Sponsor Compensation
Beyond the promote, sponsors earn additional compensation through a series of fees that reduce investor returns before the waterfall even begins. Understanding the full fee stack is essential before committing capital to any syndication.
Acquisition fee: Charged at closing, typically 1–2% of the purchase price. On a $5M acquisition, that’s $50,000–$100,000 paid to the sponsor at close regardless of how the deal performs.
Asset management fee: An annual fee, typically 1–2% of equity under management or 0.5–1% of gross revenues, paid quarterly throughout the hold period.
Disposition fee: Charged at sale, typically 0.5–1% of the sale price. On a $6M exit, a 1% disposition fee is $60,000.
Construction or renovation management fee: For value-add deals, sponsors often charge 5–10% of renovation costs to oversee the improvement program.
The critical question isn’t whether fees exist — they’re legitimate compensation for real work. It’s whether the total fee load is disclosed clearly and whether the structure aligns sponsor incentives with investor returns.
Due Diligence Before You Invest
The due diligence process on a syndication investment differs from property-level due diligence — you’re evaluating the sponsor as much as the asset. Both matter, and both require scrutiny.
Sponsor track record: Request a full deal history — not just the winners. Ask for audited or CPA-reviewed financials on completed deals. A sponsor who can’t produce verifiable performance data is a sponsor to approach with significant caution.

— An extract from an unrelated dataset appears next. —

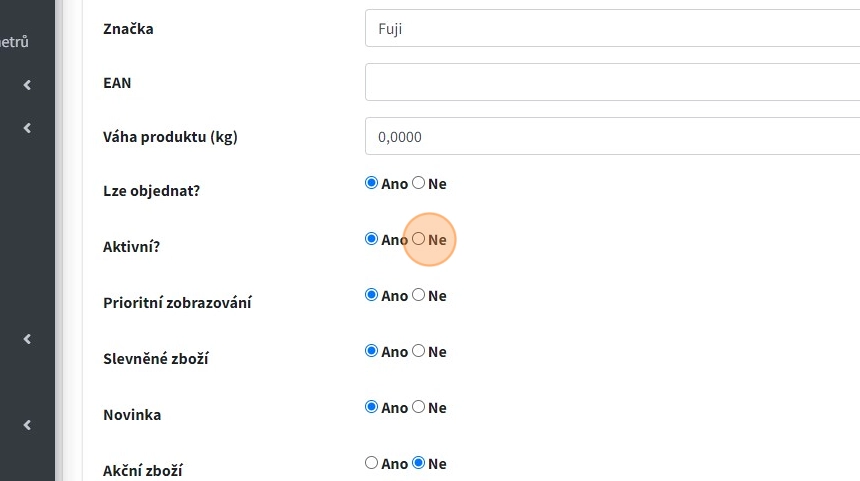This screenshot has height=481, width=860.
Task: Choose Ano for Akční zboží
Action: (x=372, y=463)
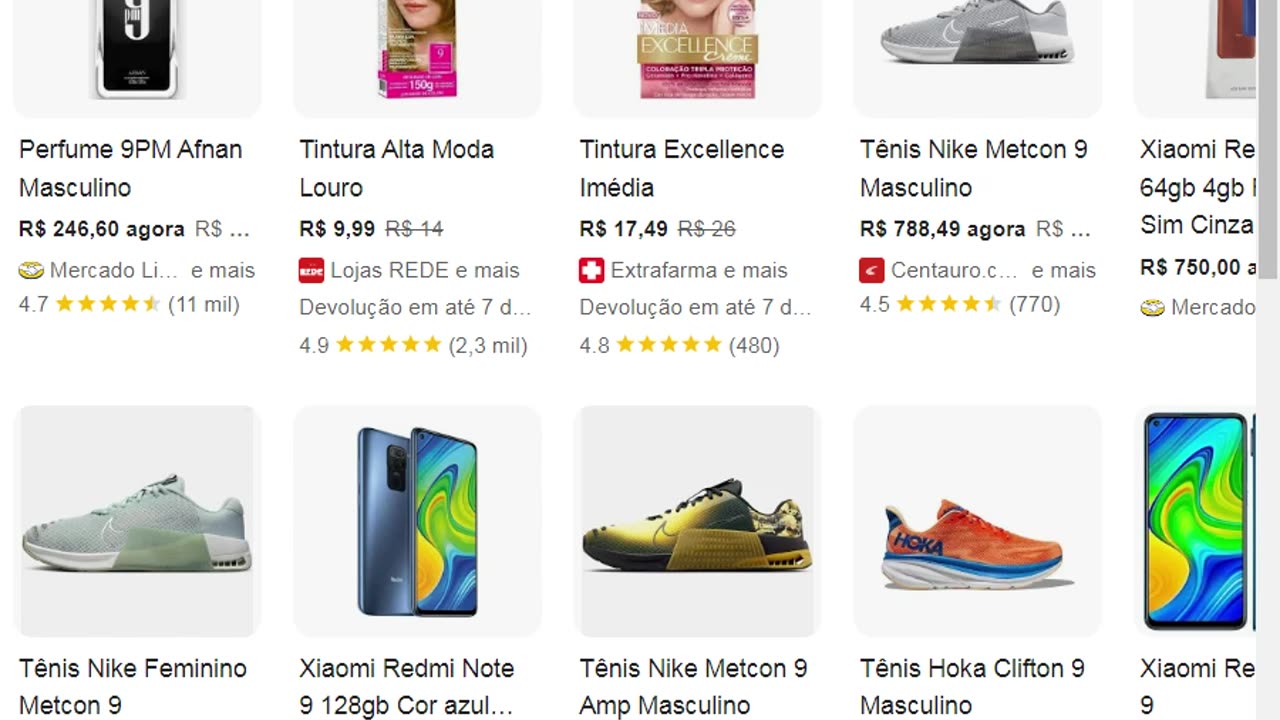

Sponsor co-investment: Does the GP invest their own capital alongside LPs? A sponsor with meaningful skin in the game has stronger alignment.
The asset itself: Request and review the full offering memorandum, the rent roll, trailing 12-month financials, the third-party appraisal, and any inspection reports. Verify that underwriting assumptions — rent growth, exit cap rate, expense ratio — are defensible against current market data.
The operating agreement: Have a real estate attorney review it before you invest. Key provisions: the waterfall structure, GP removal rights, major decision approval thresholds, and the process for capital calls.
References: Ask for contact information for investors in prior deals and actually call them.
Red Flags
Be cautious of: projected IRRs significantly above market (above 20–25% in core multifamily should prompt hard questions), no sponsor co-investment, vague or missing track record information, overly optimistic rent growth or exit cap rate assumptions, structures where the sponsor earns significant fees regardless of investor returns, and pressure to commit quickly without adequate due diligence time.